→ **WHAT TO DO**: Filter the material below so that only lines containing "address" remain.

- - - - -

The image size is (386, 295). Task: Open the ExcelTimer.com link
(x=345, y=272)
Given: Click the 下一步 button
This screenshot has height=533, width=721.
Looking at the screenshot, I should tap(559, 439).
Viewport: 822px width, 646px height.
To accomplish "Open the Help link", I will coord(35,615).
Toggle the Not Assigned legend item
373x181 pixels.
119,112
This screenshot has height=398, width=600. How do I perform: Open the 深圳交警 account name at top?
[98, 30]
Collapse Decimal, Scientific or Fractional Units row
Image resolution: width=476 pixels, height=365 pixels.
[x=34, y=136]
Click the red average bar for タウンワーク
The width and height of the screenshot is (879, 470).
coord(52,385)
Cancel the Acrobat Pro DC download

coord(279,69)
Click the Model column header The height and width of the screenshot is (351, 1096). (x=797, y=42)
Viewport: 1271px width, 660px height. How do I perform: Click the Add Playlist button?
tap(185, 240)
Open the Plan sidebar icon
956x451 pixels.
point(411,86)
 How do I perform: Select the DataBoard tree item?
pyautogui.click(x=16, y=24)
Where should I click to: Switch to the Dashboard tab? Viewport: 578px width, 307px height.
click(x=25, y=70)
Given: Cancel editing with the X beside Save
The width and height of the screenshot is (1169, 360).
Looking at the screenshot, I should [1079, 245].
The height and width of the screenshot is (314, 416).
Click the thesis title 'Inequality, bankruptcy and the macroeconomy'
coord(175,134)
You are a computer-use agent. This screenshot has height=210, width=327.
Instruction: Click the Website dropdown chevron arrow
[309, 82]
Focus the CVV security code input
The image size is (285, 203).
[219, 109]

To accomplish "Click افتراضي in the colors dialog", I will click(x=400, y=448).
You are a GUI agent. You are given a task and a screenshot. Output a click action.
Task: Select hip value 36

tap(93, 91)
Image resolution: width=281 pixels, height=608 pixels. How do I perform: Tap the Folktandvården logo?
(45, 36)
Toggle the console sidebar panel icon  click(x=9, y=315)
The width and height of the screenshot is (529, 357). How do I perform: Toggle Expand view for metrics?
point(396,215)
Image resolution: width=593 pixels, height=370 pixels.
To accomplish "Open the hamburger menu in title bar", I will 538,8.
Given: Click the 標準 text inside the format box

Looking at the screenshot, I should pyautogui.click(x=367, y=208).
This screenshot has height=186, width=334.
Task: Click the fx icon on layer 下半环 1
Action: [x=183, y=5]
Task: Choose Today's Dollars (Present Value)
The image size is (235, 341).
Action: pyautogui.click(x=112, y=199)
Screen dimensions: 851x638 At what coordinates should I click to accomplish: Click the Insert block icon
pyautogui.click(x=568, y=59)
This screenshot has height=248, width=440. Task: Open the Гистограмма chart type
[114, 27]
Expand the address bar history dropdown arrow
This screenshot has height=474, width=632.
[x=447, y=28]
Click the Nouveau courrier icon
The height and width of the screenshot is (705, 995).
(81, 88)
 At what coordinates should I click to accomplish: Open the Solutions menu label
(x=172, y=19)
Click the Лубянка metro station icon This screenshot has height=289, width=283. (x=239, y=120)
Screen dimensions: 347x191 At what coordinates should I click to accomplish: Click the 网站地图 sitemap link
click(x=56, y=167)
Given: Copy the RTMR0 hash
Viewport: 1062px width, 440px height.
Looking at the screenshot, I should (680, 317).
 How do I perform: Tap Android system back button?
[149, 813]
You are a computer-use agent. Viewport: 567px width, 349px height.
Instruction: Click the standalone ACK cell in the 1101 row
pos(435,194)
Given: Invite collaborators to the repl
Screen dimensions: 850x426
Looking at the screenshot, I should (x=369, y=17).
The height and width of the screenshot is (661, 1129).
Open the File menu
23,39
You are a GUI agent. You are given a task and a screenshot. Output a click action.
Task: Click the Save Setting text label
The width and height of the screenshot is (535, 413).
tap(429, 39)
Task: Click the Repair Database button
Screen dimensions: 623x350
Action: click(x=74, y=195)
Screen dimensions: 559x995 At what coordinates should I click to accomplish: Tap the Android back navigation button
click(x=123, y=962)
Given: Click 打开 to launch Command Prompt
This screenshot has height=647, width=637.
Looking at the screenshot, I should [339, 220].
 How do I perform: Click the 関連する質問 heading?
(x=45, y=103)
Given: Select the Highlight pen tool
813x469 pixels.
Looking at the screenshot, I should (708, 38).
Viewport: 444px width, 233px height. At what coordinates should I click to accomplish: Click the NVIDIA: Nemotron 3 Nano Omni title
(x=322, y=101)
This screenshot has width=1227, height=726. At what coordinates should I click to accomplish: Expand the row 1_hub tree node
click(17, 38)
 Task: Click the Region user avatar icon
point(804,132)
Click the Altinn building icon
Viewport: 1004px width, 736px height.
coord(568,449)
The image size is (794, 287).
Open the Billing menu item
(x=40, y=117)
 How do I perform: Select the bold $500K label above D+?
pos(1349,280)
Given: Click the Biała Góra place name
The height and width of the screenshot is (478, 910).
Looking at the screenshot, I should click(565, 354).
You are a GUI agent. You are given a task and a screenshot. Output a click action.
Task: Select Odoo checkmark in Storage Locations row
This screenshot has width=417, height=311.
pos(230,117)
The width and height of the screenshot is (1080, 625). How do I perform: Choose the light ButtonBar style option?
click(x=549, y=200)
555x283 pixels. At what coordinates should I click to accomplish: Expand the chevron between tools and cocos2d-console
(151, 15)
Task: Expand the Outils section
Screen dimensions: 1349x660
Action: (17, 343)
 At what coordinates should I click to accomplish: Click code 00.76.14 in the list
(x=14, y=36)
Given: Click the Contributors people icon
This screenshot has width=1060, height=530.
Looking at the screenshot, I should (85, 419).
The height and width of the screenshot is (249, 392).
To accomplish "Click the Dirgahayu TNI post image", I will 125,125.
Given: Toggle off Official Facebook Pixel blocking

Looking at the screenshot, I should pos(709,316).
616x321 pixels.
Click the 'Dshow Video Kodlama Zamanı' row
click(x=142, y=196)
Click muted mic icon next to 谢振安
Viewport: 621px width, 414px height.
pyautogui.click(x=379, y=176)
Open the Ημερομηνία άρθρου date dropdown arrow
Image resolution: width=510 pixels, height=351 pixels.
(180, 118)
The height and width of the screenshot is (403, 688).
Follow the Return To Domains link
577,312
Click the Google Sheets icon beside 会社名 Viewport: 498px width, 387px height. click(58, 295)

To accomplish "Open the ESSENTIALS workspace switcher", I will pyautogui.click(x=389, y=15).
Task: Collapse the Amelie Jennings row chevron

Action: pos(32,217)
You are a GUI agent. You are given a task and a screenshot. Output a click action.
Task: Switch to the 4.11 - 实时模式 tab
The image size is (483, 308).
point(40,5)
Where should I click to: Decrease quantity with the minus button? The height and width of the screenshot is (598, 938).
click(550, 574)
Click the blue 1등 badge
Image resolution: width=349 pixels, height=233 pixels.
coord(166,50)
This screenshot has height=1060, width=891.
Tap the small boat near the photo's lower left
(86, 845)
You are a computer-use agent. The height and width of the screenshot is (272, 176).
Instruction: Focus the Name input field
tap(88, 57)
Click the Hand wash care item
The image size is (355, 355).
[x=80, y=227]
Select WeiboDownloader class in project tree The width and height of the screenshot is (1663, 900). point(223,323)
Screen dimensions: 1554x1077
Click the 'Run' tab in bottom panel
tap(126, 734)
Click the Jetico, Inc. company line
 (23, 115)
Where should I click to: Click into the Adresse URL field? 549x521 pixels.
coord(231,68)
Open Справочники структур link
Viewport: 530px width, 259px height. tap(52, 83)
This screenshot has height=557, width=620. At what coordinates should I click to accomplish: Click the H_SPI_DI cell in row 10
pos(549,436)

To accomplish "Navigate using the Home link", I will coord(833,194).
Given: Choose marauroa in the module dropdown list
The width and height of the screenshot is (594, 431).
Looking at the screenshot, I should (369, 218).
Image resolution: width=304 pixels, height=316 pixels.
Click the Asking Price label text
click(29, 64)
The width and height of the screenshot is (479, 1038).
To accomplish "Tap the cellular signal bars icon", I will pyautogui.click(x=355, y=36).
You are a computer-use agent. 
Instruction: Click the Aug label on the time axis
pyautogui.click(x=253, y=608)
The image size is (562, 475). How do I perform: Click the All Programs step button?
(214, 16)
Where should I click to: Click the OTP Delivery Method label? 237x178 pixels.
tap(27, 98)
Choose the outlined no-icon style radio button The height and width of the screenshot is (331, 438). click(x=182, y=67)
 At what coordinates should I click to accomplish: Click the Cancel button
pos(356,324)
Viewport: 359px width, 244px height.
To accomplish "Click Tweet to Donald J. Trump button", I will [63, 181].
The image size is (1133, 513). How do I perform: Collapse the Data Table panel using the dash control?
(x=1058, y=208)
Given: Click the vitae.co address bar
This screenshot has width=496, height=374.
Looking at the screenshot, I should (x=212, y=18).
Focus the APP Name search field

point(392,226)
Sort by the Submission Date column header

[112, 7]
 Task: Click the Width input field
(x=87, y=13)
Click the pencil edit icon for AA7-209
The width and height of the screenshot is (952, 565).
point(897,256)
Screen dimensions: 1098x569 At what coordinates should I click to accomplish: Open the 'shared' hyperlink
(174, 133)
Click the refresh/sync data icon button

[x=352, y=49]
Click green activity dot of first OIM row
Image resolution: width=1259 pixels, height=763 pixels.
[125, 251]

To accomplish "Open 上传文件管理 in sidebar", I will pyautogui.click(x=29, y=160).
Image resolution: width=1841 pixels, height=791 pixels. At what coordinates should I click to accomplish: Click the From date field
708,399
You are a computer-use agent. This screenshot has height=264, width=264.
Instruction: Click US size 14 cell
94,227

- - - - -

→ **EXPECTED ANSWER**:
Expand the address bar history dropdown arrow
Given: Click the vitae.co address bar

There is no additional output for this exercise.